The Couth Buzzard seems to have come up with a device that ensures its survival - combine with a very cool coffee shop and bring in live music once in a while. My friend Jim Page is a strong supporter.

The write-up here is over ten years old and I haven't been back since I moved from the neighborhood. So this is that rare combo of travel guide and reverie of days gone by. They have moved into new digs, so I don't know if the smell or the deals are the same. I hope they kept the "mythical bookshelf" and the saucy chicken. But if Jim still likes it, I know the love of books remains.

This is how it once was. If you're in the neighborhood, drop in for an update.

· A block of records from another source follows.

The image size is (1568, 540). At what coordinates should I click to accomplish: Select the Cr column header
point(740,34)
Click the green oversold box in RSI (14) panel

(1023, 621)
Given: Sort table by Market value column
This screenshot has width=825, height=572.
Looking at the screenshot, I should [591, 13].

"It’s almost impossible to walk by The Couth Buzzard without walking in as well. There is a community bulletin board posted outside the shop with posters for the Peace Concert Series, yoga classes and lectures. A wooden graphic has a mythical bookshelf painted on it, with titles like To Grill a Mockingbird, The Belle Jar, and Oh, To Be Jung Again. The green door sports a saucy chicken chirping Book, book, book, book, book. So, you look over the browsing stand and then wander on in the door.

"The first thing I noticed was that musty old book smell that speaks of books from decades past dredged from basements and attics and that back room where you tossed all the books you didn’t have shelf space for. The children’s section is to the left with lots of comfy chairs and well-worn stuffed animals, puzzles, games, and, of course, books. To the right, past the long checkout counter, is a sitting area with two cozy couches, a parakeet, and an old banged-up upright piano. We had to move it out from against the wall, said the manager. The kids like to come in and bang on it and the neighbors were complaining. The art and music books are in this corner.

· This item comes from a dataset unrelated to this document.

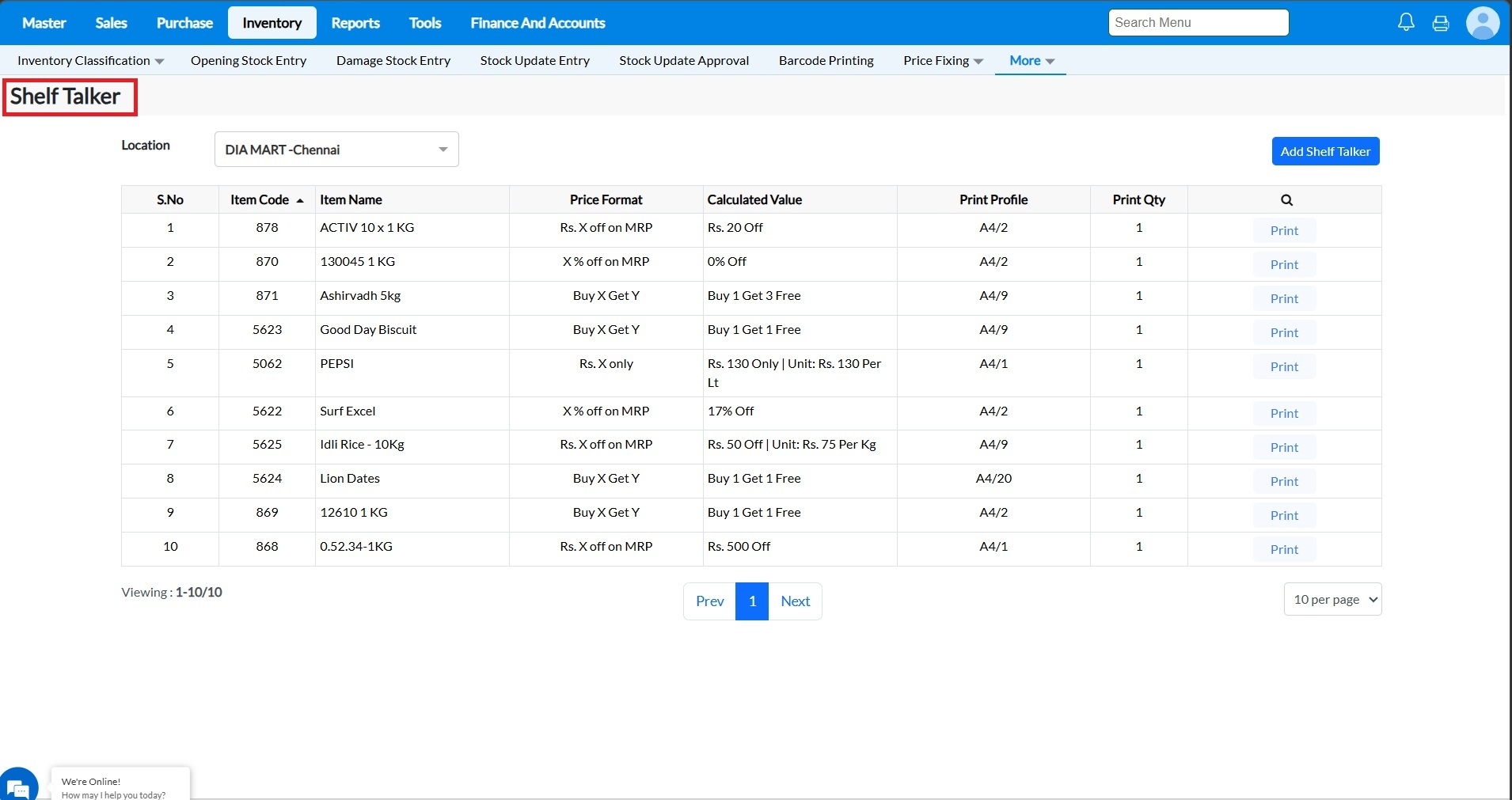
Task: Open the 10 per page dropdown
Action: [x=1332, y=600]
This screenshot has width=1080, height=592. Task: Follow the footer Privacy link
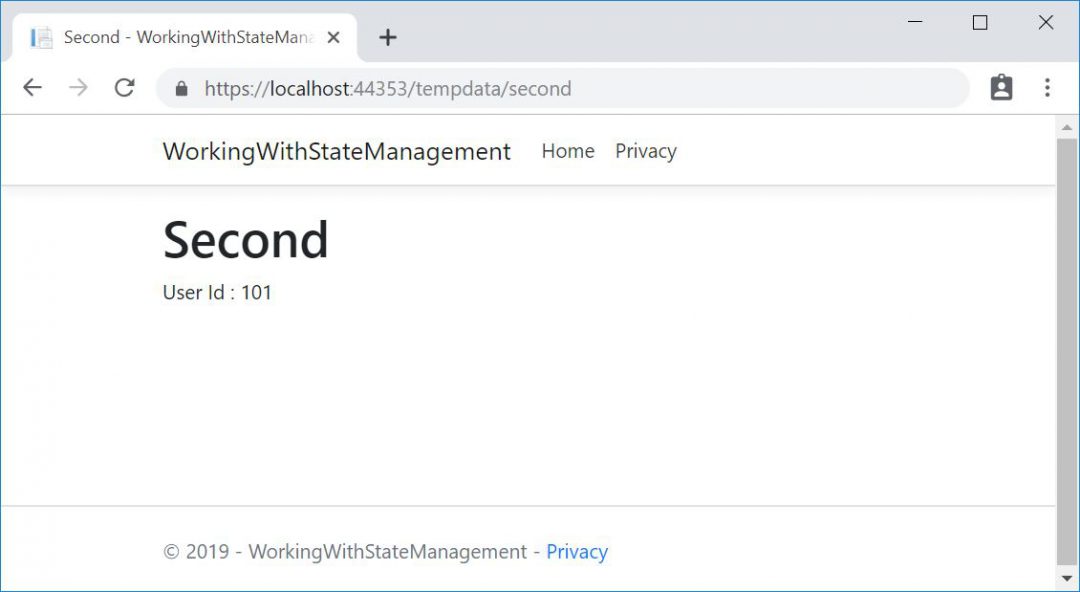tap(577, 552)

"Old school maps hang from the ceiling. The place has the feel of a living room in a very old house. It is a sort of community living room, said the manager. Folks drop in and talk or sit around and read away the afternoons.

"Beyond the living room section begins the shelving of over 100,000 books, all in 6-foot, well-labeled bookshelves. The stacks are littered with chairs and footstools for checking out books on the spot or reaching volumes on the top shelves. The store is loosely organized into hardbacks on the right, paperbacks on the left. We keep everything organized. Everything’s very tidy, said the manager. I’ll print that, I said. You’ll chase away all our regular customers if you do, he replied.

"The organization breaks down a bit toward the back of the store. There are books piled in boxes along the back wall and between the rear stacks. I saw a huge mystery section. History is broken down by geography, then by year. There is a section of vintage paperbacks. The more rare, first editions are kept in glass cases, which front the checkout stand. There hangs a sign describing their credit system: You bring in books. We give you credit for ½ of what we sell them for. Then when you buy a book-àyou pay ½ cash and ½ credit. A shelf six to eight feet long holds notebooks of customer accounts.

"The Couth Buzzard has been buying, selling and trading books since 1989. May it live long and prosper."